_What to produce:_
Copy exactly the last part of the entries, starting from the line with "Task: Click the starting price 187294万元" and including the final line.

Records from a data source

=-=-=-=-=

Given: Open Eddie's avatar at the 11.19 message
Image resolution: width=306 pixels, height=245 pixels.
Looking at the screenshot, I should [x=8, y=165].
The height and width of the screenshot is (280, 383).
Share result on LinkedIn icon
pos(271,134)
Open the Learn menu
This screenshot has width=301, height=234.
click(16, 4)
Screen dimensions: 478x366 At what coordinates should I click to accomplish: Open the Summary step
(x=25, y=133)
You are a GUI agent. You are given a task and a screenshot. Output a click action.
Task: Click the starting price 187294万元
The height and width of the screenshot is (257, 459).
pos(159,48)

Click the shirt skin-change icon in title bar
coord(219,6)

=-=-=-=-=

_Solution for this task:_
Task: Click the starting price 187294万元
The height and width of the screenshot is (257, 459).
pos(159,48)

Click the shirt skin-change icon in title bar
coord(219,6)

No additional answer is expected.